The Inter-Tropical Convergence Zone (ITCZ) is a zonal belt of intense convection, responsible for the genesis of over 80% of all tropical cyclones. This region of intense diabatic heating and shear results in a maximum of high Ertel's potential vorticity (PV) meeting Rayleigh's well-known necessary condition for barotropic instability. A fundamental issue is to understand the necessary precursor events leading to the breakdown of the ITCZ and subsequent formation of tropical cyclones. Our research examines the non-linear PV dynamics of the breakdown of both finite and infinite vorticity strips of varying widths and shapes, simulating the ITCZ found near the tropical eastern Pacific region. We have also introduced regularly and irregularly-spaced mass sinks embedded in the strips to simulate pockets of enhanced diabatic heating.

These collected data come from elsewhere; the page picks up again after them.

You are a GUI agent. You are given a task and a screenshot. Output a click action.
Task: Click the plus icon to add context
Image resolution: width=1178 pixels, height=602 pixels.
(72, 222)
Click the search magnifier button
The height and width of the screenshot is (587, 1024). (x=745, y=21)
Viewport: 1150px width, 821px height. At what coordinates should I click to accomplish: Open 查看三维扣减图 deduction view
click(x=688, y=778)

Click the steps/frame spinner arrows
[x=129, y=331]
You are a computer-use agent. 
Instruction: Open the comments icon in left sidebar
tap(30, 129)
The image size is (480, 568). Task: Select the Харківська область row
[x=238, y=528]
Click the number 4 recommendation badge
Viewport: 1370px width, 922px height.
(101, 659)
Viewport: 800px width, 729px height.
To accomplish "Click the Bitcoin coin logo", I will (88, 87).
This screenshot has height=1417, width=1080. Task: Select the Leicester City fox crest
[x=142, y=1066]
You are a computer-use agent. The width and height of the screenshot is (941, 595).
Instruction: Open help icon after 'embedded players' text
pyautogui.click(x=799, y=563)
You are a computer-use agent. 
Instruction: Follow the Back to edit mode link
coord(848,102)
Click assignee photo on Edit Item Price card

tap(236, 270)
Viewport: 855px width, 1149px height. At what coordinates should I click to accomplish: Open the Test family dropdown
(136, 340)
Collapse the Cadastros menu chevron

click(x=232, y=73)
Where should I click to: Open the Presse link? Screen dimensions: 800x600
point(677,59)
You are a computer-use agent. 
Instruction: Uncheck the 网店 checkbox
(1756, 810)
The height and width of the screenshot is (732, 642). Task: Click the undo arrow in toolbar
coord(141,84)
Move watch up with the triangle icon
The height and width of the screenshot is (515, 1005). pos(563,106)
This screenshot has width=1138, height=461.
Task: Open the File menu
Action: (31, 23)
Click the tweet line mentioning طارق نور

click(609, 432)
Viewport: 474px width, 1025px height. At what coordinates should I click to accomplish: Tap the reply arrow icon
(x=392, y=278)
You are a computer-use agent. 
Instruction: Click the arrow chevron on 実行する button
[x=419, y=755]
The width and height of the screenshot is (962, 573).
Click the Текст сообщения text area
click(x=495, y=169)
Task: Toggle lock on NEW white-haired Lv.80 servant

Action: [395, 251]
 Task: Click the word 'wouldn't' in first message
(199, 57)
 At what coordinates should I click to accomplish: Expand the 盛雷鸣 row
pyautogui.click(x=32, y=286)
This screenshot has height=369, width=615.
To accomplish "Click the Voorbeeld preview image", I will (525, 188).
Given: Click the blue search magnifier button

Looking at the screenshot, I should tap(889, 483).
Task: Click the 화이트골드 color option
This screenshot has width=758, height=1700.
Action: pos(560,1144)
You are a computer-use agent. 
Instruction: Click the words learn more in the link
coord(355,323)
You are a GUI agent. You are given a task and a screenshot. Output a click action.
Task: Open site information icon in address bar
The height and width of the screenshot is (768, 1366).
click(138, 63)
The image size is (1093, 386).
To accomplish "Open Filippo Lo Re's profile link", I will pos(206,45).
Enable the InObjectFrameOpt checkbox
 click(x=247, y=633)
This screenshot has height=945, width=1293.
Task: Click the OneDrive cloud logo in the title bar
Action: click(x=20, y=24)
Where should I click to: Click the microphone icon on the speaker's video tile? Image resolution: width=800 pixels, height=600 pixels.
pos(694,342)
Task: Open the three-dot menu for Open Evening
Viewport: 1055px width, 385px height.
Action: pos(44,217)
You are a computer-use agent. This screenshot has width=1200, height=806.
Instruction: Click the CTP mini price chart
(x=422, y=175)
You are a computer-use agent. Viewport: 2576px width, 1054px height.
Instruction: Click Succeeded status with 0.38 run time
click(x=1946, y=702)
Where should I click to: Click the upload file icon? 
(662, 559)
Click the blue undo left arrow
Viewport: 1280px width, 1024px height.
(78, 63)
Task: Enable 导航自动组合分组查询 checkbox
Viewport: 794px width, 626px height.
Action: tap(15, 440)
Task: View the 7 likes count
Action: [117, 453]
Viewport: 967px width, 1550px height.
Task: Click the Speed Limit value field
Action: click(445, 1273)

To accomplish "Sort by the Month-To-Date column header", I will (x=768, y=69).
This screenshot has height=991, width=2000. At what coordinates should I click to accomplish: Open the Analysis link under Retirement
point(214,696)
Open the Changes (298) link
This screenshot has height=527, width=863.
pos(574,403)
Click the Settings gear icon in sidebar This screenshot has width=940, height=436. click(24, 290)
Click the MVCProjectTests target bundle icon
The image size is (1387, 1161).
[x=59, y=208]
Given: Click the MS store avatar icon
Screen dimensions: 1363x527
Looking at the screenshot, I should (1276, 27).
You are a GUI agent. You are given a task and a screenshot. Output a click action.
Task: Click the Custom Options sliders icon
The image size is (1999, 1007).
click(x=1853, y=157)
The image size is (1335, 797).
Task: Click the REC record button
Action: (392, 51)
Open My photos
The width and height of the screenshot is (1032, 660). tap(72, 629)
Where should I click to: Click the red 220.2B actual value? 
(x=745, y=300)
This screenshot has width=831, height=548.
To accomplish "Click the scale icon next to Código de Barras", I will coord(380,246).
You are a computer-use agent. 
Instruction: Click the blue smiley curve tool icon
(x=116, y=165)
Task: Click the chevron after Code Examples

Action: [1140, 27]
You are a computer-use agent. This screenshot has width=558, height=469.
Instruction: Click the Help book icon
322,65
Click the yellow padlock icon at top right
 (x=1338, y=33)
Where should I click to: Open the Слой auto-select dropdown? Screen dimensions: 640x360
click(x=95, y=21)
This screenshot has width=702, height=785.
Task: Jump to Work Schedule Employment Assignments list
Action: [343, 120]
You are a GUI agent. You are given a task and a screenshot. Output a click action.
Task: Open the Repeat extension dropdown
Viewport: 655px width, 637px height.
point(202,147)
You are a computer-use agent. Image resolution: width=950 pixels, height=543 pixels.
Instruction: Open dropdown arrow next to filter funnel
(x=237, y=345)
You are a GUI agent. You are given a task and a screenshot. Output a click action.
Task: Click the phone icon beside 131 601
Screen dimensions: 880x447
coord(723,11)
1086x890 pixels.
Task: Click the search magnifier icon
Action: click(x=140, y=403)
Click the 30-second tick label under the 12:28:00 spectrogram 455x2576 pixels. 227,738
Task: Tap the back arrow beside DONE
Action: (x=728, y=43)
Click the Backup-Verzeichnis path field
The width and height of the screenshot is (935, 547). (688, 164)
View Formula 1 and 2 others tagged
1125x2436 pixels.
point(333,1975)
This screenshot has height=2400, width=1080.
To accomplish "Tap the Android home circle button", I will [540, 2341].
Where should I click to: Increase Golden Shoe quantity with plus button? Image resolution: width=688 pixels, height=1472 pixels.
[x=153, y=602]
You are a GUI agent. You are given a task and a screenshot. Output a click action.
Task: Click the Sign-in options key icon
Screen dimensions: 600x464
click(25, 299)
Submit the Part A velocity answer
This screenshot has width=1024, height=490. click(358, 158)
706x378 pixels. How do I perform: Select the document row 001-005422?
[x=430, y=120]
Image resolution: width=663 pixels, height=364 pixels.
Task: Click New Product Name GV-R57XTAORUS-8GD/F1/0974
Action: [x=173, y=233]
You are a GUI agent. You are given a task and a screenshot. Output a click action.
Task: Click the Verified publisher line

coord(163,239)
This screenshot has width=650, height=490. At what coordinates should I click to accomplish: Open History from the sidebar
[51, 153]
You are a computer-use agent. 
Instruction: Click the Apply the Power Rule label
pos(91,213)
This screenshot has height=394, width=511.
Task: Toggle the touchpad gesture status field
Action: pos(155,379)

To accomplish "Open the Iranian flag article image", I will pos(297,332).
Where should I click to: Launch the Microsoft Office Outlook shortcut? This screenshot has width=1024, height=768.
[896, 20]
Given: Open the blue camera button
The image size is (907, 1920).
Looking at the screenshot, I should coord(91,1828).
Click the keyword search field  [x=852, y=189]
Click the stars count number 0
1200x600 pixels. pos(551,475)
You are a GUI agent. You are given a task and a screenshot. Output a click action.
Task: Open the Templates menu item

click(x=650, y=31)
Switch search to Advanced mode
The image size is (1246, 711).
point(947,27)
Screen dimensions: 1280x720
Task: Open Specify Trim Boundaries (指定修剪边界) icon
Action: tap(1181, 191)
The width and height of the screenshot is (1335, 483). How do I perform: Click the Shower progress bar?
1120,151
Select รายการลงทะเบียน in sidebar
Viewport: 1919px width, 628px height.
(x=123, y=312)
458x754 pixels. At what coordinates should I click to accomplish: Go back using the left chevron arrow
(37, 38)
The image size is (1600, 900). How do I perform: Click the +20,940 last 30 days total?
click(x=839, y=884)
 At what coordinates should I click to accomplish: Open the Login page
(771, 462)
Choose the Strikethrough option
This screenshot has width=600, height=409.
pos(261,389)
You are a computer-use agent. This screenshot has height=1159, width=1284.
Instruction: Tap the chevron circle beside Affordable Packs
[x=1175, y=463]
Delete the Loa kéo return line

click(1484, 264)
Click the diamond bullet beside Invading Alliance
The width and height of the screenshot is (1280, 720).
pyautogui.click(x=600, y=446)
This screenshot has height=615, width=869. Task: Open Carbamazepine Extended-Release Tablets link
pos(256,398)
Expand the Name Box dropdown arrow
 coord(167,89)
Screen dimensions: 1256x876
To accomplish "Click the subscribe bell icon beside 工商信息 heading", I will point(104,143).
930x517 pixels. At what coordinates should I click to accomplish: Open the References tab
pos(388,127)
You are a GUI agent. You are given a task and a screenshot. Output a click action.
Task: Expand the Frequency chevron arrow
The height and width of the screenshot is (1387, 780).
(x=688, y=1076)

To study the evolution, we have developed a shallow-water, normal-mode spectral model in Mathworks MATLAB in Cartesian coordinates on the f-plane. Since the absolute vorticity divided by the fluid depth is materially conserved in the shallow water framework, we can draw an analogy to the evolution of Ertel's PV in a stratified fluid. While the analogy is not exact, it does offer insight into to the fundamental dynamics of PV rearrangement. Time integration is performed using a fourth-order Adams-Bashforth and Adams-Moulton predictor–corrector scheme. Comparisons with linear stability theory and observed cases are made to determine the extent to which linear theory captures the non-linear dynamics.